As the court of appeals noted in this case, criminal prosecutions for tragic accidents are inherently troubling. Williams, 190 S.W.3d at 717. They are also rare.
Although we agree that “the decision to file criminal charge[s] is justifiable in cases involving gross negligence because of its deterrent and expressive effects[,]”the specific acts alleged and proven by the State in this case do not support a finding of such gross negligence amounting to recklessness on appellant’s part. Collins, 100 Nw. U.L.Rev. at 811. In the vast majority of cases, the issue of whether the evidence supports a finding of culpable recklessness is a question for the jury. But on occasion it becomes a question of law. If the acts themselves do not pose a “substantial or unjustifiable risk” that the harm will occur, or if that “extreme degree of risk” was not actually foreseen by the defendant, or if the defendant’s conduct was clearly not sufficient, by itself, to result in the injury but the conduct of another was clearly sufficient, then the evidence is not legally sufficient to submit the case to a jury or to sustain a conviction.

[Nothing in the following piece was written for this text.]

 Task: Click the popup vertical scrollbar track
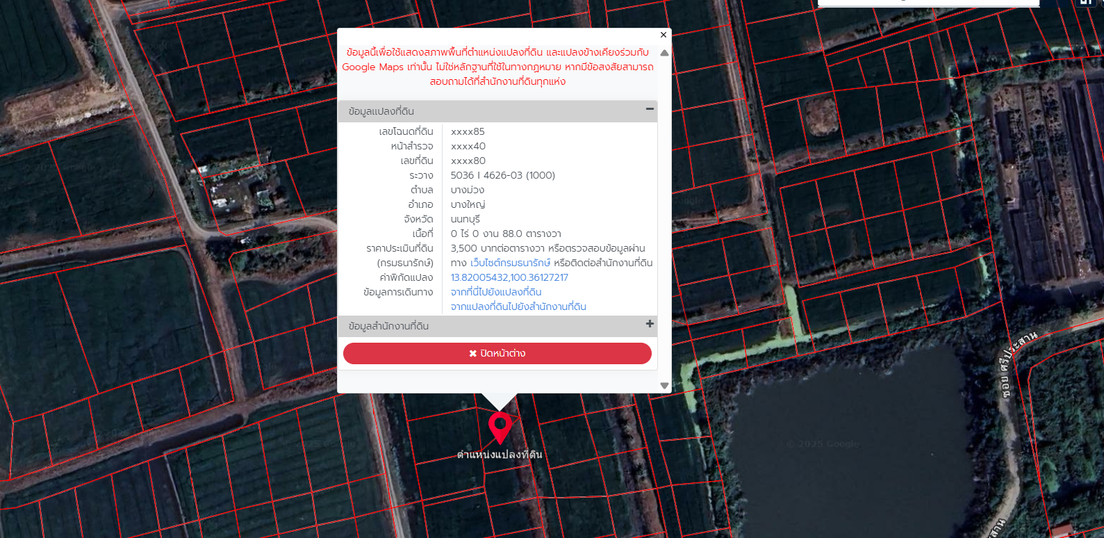[x=664, y=219]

We do not sit as a “thirteenth juror” and disagree with the jury’s finding that the appellant did the very acts that the State alleged she committed. The jury followed the law as it was given to them. But the State’s allegations of the purportedly reckless acts committed by appellant are simply not acts that, viewed objectively under these particular circumstances, involved “an extreme degree of risk, considering the probability and magnitude of the potential harm to others.” Moriel at 25. Appellant may have been a “bad” mother, unworthy of her mother, her children, and her boyfriend, but she did not commit the crime of reckless injury to a child merely because she took her children from a house with utilities to one without utilities, and left them, under the care of a responsible adult, with a lit candle in the bedroom.
In this case, the evidence of a criminally reckless mens rea and causation were legally insufficient to sustain appellant’s conviction. We thus reverse the court of appeals and order an acquittal.